Wada Maida, a member of the Executive Board of the International Press Institute (IPI), passed away yesterday. At the time of his death, Maida was chairman of Nigeria’s People’s Media.

“Wada Maida was a great asset to journalism and press freedom in Nigeria. His passing is a huge loss to the global IPI community and journalism in Nigeria”, IPI Executive Board Chair Markus Spillmann said. “His contribution to IPI and press freedom will always be remembered by our network. On behalf of the IPI Executive Board and the network I extend our heartfelt condolences to the family.”

Maida, who had just turned 70 in March, was elected to the IPI Executive Board at the General Assembly in Geneva in June 2019. He had been a member of IPI since 1999.

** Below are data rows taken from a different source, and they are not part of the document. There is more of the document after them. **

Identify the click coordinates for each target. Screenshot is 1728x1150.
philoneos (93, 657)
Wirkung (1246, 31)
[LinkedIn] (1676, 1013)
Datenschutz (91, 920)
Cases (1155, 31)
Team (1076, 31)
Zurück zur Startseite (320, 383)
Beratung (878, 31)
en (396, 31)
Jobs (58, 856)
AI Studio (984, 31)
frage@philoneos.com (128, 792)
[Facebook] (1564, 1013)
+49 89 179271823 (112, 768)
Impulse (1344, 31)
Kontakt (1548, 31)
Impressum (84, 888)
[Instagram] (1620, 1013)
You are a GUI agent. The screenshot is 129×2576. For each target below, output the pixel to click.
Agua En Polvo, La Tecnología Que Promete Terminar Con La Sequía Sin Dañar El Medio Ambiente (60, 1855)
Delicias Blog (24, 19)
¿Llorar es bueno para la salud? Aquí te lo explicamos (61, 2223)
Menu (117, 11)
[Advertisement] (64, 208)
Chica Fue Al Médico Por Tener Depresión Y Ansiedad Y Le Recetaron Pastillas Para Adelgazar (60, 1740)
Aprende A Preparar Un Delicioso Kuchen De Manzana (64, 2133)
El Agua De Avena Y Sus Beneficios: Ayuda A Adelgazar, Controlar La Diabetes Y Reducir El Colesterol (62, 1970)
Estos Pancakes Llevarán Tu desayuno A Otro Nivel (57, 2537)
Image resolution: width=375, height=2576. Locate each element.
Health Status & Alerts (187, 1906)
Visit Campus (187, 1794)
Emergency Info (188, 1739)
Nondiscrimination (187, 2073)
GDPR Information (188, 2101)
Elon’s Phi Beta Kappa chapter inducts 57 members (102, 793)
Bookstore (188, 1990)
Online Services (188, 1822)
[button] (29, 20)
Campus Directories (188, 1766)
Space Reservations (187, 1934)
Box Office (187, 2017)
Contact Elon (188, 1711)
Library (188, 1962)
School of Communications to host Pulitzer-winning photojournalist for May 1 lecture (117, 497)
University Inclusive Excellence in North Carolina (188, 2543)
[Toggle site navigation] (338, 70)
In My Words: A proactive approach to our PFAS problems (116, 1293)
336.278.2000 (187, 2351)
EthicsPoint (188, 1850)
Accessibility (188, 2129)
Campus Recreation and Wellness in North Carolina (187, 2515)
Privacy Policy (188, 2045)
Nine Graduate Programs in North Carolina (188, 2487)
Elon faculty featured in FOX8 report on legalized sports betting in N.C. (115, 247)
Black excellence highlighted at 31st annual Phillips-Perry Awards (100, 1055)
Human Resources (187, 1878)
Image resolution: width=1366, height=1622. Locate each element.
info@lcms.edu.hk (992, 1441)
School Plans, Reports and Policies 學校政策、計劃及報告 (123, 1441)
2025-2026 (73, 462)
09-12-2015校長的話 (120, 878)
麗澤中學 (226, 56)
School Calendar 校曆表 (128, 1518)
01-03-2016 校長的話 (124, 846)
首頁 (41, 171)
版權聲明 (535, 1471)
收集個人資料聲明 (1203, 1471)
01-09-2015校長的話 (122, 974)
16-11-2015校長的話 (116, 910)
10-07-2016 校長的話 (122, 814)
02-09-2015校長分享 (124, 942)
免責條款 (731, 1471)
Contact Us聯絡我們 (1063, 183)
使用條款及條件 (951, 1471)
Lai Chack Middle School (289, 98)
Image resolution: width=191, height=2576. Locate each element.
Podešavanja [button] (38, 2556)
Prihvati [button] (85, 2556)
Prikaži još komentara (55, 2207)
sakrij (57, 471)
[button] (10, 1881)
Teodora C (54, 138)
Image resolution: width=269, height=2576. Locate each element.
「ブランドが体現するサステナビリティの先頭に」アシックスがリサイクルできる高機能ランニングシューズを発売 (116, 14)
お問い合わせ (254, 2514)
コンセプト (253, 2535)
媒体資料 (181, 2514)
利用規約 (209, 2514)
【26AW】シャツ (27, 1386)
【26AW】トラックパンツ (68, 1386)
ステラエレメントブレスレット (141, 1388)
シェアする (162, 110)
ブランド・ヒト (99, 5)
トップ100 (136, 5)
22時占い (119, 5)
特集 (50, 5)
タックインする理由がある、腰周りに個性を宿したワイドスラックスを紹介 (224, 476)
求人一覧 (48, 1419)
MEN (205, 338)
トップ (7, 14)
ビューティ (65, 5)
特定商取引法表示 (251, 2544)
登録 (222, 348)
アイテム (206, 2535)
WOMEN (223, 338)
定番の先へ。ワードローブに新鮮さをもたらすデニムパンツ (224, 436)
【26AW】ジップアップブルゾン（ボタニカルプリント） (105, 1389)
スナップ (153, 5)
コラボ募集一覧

After his initial studies at Government College, Katsina, from 1964 to 1968, he graduated from the Nigerian Institute of Journalism (NIJ) in 1971. NIJ was founded in 1963 as part of IPI’s training programme for journalists in Africa. Prior to the establishment of IPI’s two schools of journalism in Lagos and Nairobi, aspiring journalists in Africa had little or no opportunity for formal training. Maida went on to receive degrees from the U.S.-based Indiana Institute of Mass Communication in 1975 and the Aberdeen College of Commerce in the UK in 1977.

Maida started his career when he was appointed information officer in Kaduna State, where he served from 1971 to 1978 and as zonal editor from 1978 to 1981. From 1981 to 1983 Maida was based in London as foreign correspondent in charge of Western Europe for the News Agency of Nigeria (NAN). He became chief press secretary to Gen. Muhammadu Buhari, the military head of State of Nigeria, from 1984 to 1985.

From 1985 to 1994 he served as editor-in-chief at NAN and was appointed managing director in 1994. Maida was a pioneering editor at the news agency and was recently appointed chairman of the board of NAN.

In February 2020, Mr Maida attended the IPI Executive Board Meeting in Vienna and was part of a campaign to call for the end of harassment of fellow Board member Maria Ressa.